EXTRACTED TEXT:

——

# Installing an alarm system to the NX



## Flyte (May 26, 2008)

I installed an alarm system in my 100nx today, and decided I'd write it up to save others some time.

My alarm system was a Maplin A65HB (Portman AM570) and contained utterly useless installation instructions. I have half a mind to re-write it and include the information that is needed, instead of just a stupid wiring diagram without a key.

So anyway, here's what I learned .

*Indicator flashers*

The indicator wires are in the drivers footwell in a big bundle to the right (RHD) or left (LHD) of the steering column. You will need to remove part of the dash which blocks the access from this area. There are two screws just underneath where the instrument panel ends. Undo these, and you should be able to pop the piece of plastic out.
The wires you're after are green with a yellow stripe and green with a black stripe. Splice into them here with the flasher cables from your alarm system. Don't bother putting the panel back if you have an immobiliser system, since you'll need more cables down here.

*Ultrasonic sensors*

Installing ultrasonic sensors is easy enough. Pull the rubber seal away from the door opening, starting at the top and working down the windscreen pillar. Starting at the top of the plastic trim, pop out the clips holding it on (I think there's only two), and pull it upwards and towards you to release the hook at the bottom. You can run a cable down here quite easily and reverse the process to put it all back (not forgetting to clip the bottom part of the trim in first).

*Immobiliser*

Depending on your alarm type, you may have an immobiliser. On my kit, I was supplied with a relay to connect to a few cables around the key barrel.
You need to cut into your ignition wire, which is a little daunting, but it's easy enough to connect back up with a junction block if you screw it up. The wire in question can be found by tracing back from the key barrel to where the plastic connector is. From here, the wires change colour.

——

RECORDS SUPPLIED:
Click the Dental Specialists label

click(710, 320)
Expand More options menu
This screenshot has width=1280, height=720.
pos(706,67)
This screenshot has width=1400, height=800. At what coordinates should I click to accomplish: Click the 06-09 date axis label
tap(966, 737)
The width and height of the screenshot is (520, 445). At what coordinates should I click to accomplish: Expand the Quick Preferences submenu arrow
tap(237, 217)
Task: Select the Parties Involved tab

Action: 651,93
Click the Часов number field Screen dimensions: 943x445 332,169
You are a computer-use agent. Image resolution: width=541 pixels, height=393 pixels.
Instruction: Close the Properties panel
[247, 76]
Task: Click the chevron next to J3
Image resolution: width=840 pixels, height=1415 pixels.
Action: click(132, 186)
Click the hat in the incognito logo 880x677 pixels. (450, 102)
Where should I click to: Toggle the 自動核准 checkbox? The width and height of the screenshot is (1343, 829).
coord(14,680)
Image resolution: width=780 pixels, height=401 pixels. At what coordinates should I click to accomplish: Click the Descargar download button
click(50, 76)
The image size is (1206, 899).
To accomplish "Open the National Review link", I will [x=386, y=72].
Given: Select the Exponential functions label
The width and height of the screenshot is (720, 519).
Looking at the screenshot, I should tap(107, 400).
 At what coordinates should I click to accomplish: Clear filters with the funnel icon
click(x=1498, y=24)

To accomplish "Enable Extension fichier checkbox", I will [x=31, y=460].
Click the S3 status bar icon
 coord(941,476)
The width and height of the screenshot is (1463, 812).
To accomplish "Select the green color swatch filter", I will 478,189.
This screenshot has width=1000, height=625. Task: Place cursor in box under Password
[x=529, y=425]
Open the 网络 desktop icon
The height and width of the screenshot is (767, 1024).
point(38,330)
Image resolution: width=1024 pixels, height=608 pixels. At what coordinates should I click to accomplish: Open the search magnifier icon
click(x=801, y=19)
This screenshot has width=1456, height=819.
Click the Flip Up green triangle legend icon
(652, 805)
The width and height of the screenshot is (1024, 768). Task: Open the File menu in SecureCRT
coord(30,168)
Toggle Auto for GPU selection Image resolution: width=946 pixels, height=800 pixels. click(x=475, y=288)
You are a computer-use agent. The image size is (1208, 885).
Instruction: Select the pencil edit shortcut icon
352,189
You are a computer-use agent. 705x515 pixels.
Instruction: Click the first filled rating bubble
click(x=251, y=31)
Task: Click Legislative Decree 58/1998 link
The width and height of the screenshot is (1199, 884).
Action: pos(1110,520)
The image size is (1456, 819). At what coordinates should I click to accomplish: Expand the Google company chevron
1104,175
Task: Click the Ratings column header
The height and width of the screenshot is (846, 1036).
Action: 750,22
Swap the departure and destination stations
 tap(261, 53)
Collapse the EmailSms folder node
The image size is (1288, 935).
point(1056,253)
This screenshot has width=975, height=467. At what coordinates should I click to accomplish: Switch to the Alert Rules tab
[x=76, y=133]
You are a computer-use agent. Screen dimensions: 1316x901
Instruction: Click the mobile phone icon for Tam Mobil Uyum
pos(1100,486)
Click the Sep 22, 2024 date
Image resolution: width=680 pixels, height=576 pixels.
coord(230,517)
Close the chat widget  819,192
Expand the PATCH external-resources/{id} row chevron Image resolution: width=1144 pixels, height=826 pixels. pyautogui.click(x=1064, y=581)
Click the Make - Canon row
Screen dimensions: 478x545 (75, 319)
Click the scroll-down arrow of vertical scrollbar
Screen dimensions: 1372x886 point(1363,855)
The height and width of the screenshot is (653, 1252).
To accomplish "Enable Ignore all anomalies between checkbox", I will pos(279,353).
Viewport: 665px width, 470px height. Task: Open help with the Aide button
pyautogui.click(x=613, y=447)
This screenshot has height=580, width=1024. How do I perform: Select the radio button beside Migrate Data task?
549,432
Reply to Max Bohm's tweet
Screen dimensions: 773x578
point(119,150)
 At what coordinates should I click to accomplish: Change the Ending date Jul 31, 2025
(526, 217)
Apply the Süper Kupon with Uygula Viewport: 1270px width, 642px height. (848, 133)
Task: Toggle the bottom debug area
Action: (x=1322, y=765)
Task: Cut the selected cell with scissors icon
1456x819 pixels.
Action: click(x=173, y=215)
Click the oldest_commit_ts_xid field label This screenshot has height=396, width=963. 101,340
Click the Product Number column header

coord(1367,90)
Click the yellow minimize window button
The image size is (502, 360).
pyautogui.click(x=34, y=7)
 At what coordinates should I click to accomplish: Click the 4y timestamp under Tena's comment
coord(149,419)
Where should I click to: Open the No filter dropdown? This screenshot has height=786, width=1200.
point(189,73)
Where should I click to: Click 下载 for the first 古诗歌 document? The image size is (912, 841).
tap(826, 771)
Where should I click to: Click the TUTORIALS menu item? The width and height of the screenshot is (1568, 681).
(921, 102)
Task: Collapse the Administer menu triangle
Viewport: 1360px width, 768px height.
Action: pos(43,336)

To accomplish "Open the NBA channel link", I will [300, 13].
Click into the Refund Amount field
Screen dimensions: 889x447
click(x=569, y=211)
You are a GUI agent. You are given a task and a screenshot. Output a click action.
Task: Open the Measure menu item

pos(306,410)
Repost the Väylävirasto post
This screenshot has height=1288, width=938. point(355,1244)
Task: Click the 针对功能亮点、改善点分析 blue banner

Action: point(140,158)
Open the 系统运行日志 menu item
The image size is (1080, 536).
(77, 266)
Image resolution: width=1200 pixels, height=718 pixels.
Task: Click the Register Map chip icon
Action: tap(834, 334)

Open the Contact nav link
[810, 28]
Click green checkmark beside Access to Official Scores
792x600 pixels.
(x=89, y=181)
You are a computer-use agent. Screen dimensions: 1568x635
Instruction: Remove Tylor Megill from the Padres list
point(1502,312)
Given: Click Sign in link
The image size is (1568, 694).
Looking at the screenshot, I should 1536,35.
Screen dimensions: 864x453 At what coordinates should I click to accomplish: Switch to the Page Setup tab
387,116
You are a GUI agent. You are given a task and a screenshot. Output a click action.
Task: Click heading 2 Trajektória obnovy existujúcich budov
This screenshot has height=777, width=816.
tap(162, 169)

——

DIRECTIONS: In the alarm installation post, what colors are the indicator wires that get spliced to the alarm's flasher cables? The items aren't needed here.

WRITTEN ANSWER: Green with a yellow stripe and green with a black stripe.